She ought to look away. Step back. Disappear into the crowd like a sensible woman.

Instead, she stood rooted, the morning clamor melting into nothing around her.

He was supposed to be preparing for a wedding. He was not supposed to be here, on this street, in this moment, looking at her like—

She squared her shoulders.

Perhaps they were both fools for wandering today. Or cowards for hiding every other day. Either way, the hour had found them.

Neither of them moved.

The moment held, suspended like frost clinging to glass. A lantern swayed above the walk. Hooves clattered somewhere near the corner. But Elizabeth stood rooted.

Then came the worst realization of all.

She wanted to speak to him. She wanted it so badly it felt like hunger. The words formed behind her teeth—scathing, witty, sorrowful, desperate. But her throat clenched, and the moment choked on the silence.

He stepped forward.

And she did not flee.

Elizabeth was the first to draw breath, as if nothing at all had happened.

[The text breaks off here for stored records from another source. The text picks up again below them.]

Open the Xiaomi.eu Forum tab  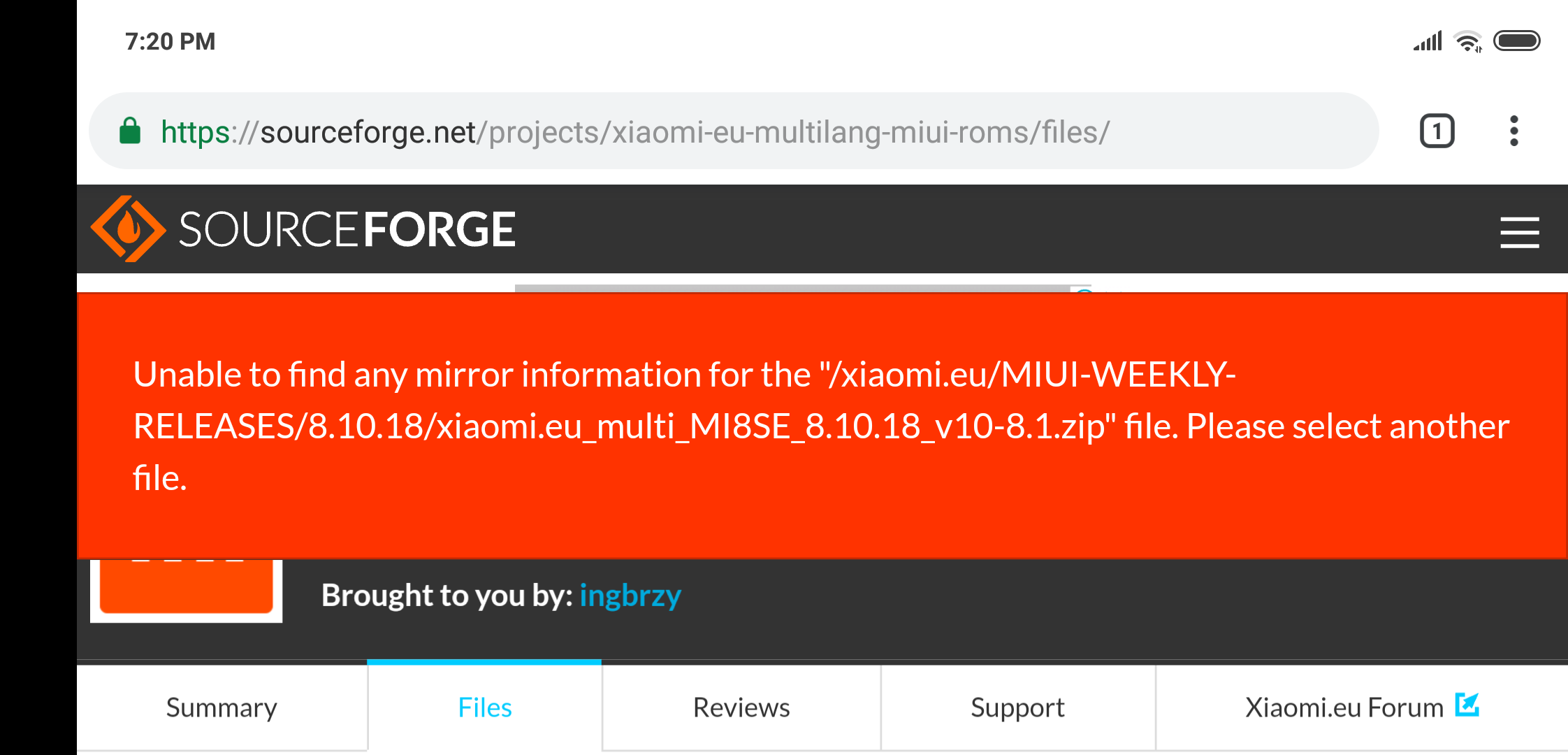point(1362,707)
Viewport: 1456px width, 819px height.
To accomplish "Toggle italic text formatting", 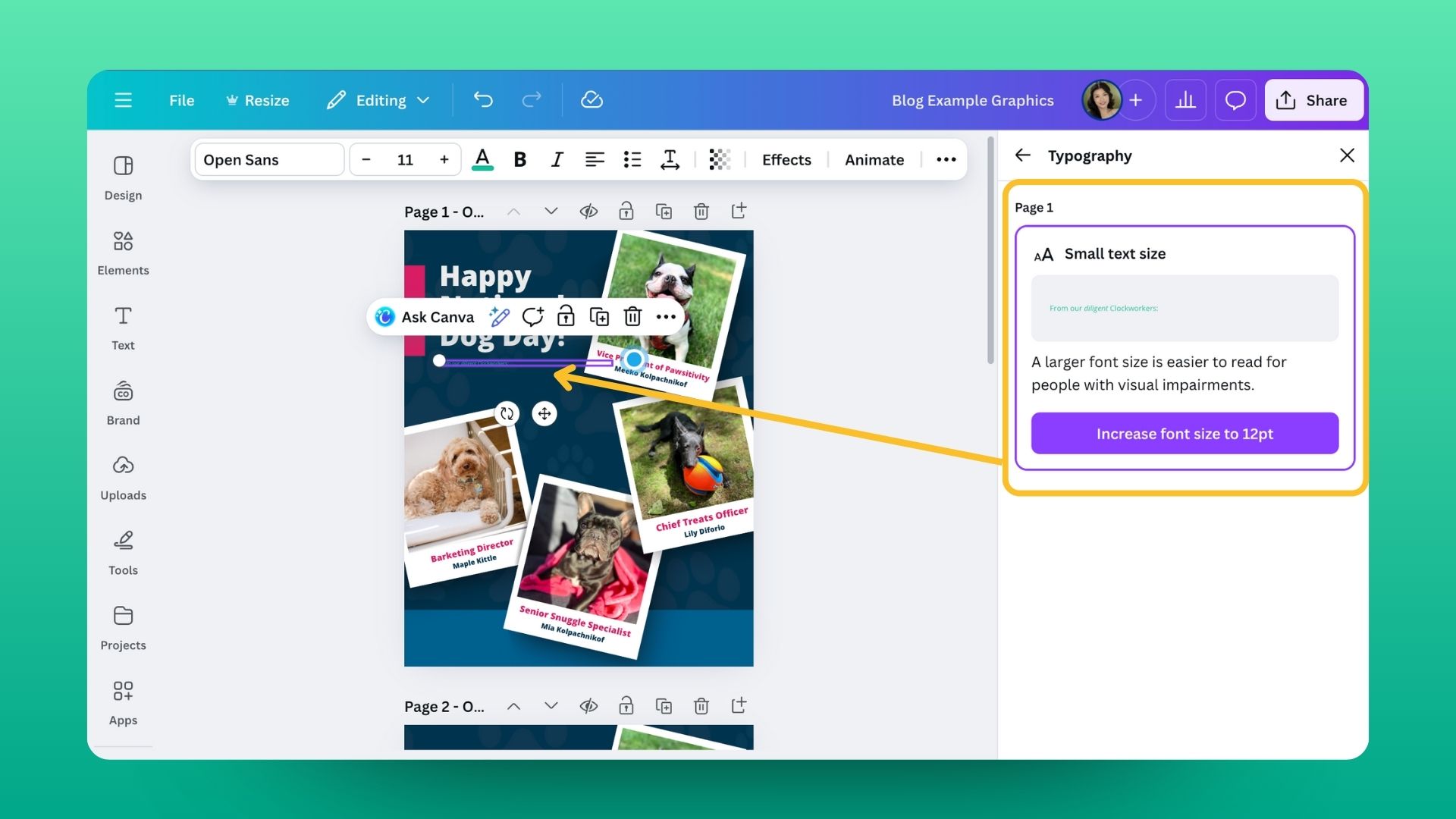I will (x=557, y=159).
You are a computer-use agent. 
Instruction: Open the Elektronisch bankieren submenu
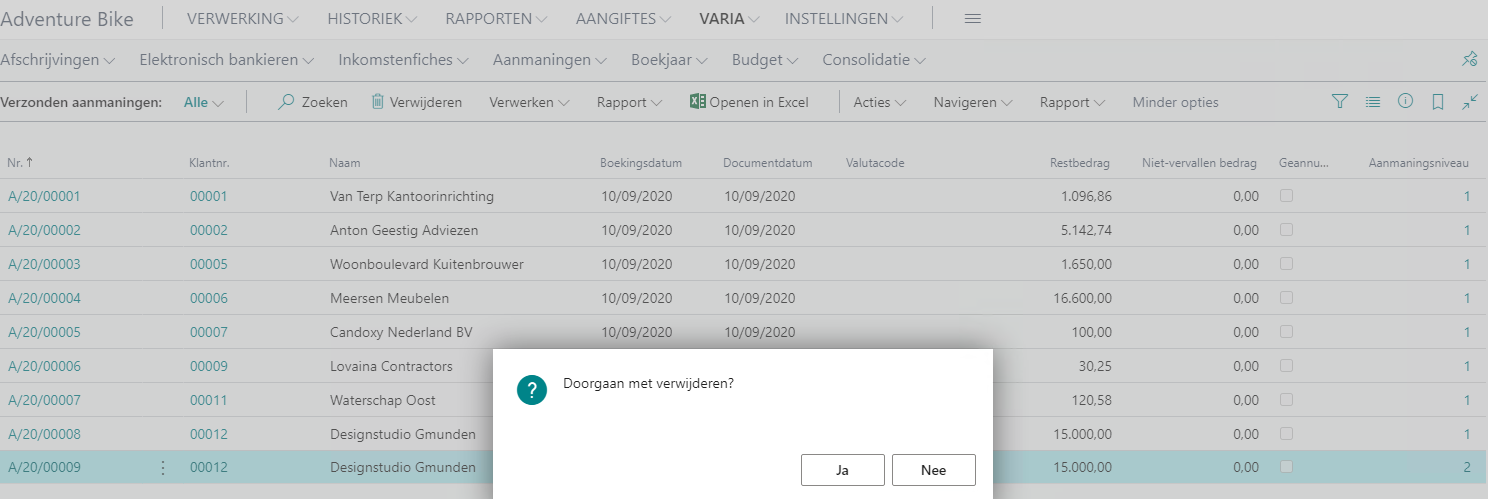point(227,60)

“Well,” she said, lifting her chin, “this is awkward.”

Darcy inclined his head. “Miss Bennet.”

She turned slightly to face him, the wind teasing a lock of hair across her temple. “We are both out without our handlers. Shall we pretend it is coincidence?”

“I should hope we can still claim coincidence without blushing,” he said. “Unless you believe I orchestrated my grandmother’s gout for the pleasure of meeting you mid-pavement.”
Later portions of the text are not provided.